Taylor-Lagrange Control for Safety-Critical Systems

TL;DR

The paper introduces Taylor-Lagrange Control (TLC), a novel method for ensuring safety and stability in nonlinear control systems by expanding safety functions with Taylor's theorem, extending existing control barrier and Lyapunov methods.

Contribution

It presents a new TLC approach that generalizes and extends CBF and CLF methods to higher-order and complex domains, with less restrictive safety conditions.

Findings

TLC provides necessary and sufficient safety conditions.

TLC is applicable to systems with arbitrary relative degree.

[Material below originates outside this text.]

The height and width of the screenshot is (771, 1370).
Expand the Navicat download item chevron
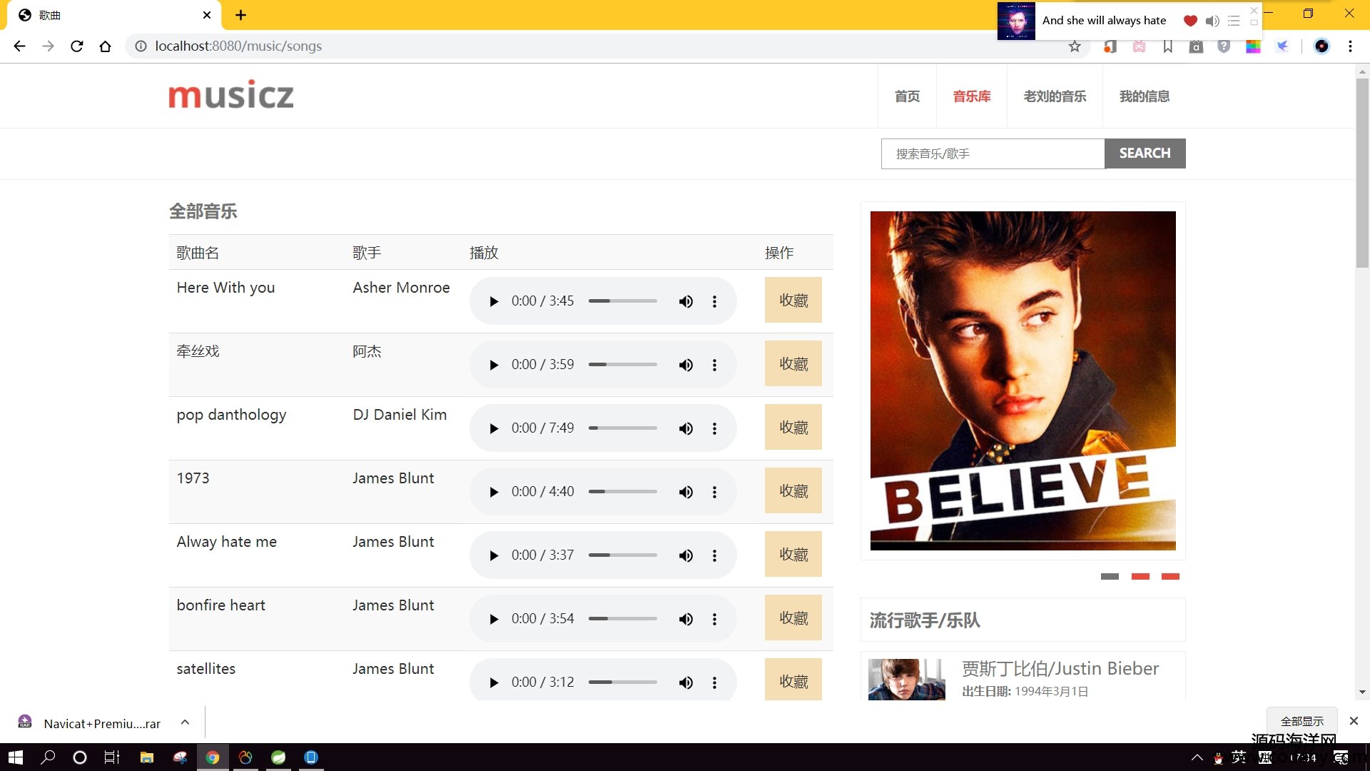(x=185, y=722)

TLC outperforms High-Order CBFs in flexibility and restrictions.

Abstract

This paper proposes a novel Taylor-Lagrange Control (TLC) method for nonlinear control systems to ensure the safety and stability through Taylor's theorem with Lagrange remainder. To achieve this, we expand a safety or stability function with respect to time along the system dynamics using the Lie derivative and Taylor's theorem. This expansion enables the control input to appear in the Taylor series at an order equivalent to the relative degree of the function. We show that the proposed TLC provides necessary and sufficient conditions for system safety and is applicable to systems and constraints of arbitrary relative degree. The TLC exhibits connections with existing Control Barrier Function (CBF) and Control Lyapunov Function (CLF) methods, and it further extends the CBF and CLF methods to the complex domain, especially for higher order cases. Compared to High-Order CBFs (HOCBFs), TLC is less restrictive as it does not require forward invariance of the intersection of a set of safe sets while HOCBFs do. We employ TLC to reformulate a constrained optimal control problem as a sequence of quadratic programs with a zero-order hold implementation method, and demonstrate the safety of zero-order hold TLC using an event-triggered control method to address inter-sampling effects. Finally, we illustrate the effectiveness of the proposed TLC method through an adaptive cruise control system and a robot control problem, and compare it with existing CBF methods.